==== Provided passage ====

Hello icanburnwater,

I was directed to your post when I was looking for a way to moisten the ribs I made, and I see that the comment you posted was how to make is dated 2/2006. I was wondering if you happened to get the answer you were wanting.....I have a recipe that is REALLY easy and pretty tasty. It says it's a barbecue rib sauce but it also tastes like sweet and sour sauce. I had mine in our slow cooker and the length of time was turned to cook a little too long. If you are interested in my recipe send me an e-mail. I'm willing to give you the recipe, I've made it several times for my family and when we have had visitors for dinner. Everybody says they are very good, and they are USUALLY moist and are falling apart when they are done cooking....I usually make white rice as a side dish and put the sauce over the rice.... If you are still in need or just want an alternative recipe.

My name is Becky Adams, my e-mail address is [email protected].


----------



## baneman

SLOW COOK FOR 5-6 hrs. SAVE LIQUID FOR GRAVY STRAIN JUICES WRAP IN HEAVY FOIL -YOUR FAVORITE BBQ SAUCE BAKE&300* OR GRILL 3-4hrs.. SAME FOR BRISKET (THEN JUST ENJOY)...


----------

====

**Challenge**. In the forum thread, what side dish does the first poster usually make with the ribs? The entries that follow have nothing to do with the forum thread.

==== Material provided ====

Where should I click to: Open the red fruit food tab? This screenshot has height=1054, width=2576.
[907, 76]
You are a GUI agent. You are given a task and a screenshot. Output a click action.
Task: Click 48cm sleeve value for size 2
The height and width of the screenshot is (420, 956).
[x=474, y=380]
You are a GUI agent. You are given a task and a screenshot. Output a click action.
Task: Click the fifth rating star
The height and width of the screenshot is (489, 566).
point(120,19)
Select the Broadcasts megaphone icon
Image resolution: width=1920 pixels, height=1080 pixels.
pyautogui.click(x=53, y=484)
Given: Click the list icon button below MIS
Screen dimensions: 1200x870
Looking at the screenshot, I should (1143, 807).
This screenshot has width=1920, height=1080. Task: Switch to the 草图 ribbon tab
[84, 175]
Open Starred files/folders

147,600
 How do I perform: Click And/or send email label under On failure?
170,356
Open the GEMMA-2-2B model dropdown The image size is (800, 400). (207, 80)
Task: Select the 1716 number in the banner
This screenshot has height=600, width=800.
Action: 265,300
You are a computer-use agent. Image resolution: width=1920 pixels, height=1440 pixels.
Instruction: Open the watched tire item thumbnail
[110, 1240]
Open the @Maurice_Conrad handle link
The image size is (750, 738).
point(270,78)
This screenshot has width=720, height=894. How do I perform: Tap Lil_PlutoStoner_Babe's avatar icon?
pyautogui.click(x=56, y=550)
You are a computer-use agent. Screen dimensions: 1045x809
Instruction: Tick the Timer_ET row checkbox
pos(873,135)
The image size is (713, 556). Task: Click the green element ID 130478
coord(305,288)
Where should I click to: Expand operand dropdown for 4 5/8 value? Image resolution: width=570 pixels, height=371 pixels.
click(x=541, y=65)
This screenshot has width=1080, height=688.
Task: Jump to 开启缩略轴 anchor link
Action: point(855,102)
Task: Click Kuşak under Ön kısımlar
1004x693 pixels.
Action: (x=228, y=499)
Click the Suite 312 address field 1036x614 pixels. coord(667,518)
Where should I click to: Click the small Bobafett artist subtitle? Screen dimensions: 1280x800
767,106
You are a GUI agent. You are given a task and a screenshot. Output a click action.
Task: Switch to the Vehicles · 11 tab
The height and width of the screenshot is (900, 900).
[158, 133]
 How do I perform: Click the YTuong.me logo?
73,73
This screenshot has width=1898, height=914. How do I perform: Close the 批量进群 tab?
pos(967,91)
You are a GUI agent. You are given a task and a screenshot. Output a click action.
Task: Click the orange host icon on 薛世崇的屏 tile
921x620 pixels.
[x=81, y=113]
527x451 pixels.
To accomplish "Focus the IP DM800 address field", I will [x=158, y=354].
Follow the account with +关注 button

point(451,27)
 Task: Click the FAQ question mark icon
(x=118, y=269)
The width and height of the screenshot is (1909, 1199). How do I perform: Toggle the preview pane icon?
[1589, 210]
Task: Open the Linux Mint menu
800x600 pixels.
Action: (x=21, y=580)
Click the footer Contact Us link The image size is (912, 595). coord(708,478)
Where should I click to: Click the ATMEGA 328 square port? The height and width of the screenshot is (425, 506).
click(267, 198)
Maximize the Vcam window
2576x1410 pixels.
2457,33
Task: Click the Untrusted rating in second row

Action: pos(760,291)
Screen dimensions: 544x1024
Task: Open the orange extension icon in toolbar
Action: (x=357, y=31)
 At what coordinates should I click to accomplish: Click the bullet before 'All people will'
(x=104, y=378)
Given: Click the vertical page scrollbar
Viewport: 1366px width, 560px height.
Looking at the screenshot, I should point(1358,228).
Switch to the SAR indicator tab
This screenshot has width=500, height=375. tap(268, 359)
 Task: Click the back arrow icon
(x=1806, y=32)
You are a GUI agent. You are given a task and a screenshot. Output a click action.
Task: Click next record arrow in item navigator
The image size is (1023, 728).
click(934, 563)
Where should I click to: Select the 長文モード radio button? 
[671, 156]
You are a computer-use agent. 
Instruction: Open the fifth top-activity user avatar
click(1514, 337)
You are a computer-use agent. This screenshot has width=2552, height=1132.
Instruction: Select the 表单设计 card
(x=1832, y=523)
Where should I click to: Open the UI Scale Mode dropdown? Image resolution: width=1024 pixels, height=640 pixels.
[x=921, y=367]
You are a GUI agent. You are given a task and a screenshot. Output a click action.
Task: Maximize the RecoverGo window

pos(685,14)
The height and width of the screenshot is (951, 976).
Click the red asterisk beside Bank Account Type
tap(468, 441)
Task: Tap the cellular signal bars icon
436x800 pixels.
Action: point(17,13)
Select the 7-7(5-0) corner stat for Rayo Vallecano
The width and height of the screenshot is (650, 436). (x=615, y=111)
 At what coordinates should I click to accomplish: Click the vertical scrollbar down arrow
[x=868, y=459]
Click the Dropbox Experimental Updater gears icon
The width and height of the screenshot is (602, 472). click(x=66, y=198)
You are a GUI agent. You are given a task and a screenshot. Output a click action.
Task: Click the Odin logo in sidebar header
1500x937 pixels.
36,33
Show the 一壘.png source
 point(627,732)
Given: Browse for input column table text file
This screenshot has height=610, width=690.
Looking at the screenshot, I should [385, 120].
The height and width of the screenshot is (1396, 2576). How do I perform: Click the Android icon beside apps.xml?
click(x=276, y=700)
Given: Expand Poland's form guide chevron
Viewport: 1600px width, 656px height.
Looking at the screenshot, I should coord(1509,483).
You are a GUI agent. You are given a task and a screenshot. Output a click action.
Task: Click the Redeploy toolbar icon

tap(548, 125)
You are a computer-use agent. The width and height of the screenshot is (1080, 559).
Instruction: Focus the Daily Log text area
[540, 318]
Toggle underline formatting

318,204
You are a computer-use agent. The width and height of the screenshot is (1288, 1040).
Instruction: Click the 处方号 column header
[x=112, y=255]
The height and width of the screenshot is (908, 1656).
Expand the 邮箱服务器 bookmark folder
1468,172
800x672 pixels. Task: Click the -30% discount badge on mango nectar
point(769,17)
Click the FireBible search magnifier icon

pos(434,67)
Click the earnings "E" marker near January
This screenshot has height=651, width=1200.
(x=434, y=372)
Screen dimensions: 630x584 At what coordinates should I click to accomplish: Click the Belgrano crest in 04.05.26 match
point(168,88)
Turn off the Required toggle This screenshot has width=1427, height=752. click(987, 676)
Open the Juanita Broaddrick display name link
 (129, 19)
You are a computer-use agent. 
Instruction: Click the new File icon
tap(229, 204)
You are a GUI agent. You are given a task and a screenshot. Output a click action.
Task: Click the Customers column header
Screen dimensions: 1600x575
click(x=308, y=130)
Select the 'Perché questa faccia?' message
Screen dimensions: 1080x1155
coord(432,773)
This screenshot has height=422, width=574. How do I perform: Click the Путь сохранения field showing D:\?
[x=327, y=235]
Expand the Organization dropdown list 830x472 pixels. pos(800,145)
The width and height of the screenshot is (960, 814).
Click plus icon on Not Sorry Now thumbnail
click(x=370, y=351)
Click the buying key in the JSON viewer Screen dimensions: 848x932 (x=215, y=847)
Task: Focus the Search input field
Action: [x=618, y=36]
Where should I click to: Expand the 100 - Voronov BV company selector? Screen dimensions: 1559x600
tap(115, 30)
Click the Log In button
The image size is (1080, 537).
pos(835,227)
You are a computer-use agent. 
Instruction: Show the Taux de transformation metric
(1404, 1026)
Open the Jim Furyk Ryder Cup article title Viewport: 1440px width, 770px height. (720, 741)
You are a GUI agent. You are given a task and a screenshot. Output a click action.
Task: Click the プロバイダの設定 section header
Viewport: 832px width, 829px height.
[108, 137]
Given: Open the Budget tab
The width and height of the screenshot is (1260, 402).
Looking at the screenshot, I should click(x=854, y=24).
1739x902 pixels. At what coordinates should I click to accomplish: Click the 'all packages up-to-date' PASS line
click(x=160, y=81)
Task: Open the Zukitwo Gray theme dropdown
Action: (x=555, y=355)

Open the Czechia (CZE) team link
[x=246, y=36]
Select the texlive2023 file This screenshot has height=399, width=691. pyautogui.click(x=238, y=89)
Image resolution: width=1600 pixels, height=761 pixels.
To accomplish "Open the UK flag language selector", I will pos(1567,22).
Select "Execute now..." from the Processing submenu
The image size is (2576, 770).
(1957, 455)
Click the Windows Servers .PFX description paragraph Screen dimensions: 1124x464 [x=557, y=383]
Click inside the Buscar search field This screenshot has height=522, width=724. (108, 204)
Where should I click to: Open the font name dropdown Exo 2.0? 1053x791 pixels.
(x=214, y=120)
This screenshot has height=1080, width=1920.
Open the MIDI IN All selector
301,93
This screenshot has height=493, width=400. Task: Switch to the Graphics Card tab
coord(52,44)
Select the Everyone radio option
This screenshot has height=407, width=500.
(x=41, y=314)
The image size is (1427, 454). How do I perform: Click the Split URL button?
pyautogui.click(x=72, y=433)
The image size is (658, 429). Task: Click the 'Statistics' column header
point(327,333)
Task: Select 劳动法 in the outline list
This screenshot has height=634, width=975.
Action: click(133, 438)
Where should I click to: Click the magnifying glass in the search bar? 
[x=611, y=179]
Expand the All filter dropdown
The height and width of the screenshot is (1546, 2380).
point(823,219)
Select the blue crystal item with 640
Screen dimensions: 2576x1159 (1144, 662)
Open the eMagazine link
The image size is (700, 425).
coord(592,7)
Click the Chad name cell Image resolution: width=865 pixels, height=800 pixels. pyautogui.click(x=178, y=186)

====

**Written solution**. White rice, with the sauce put over it.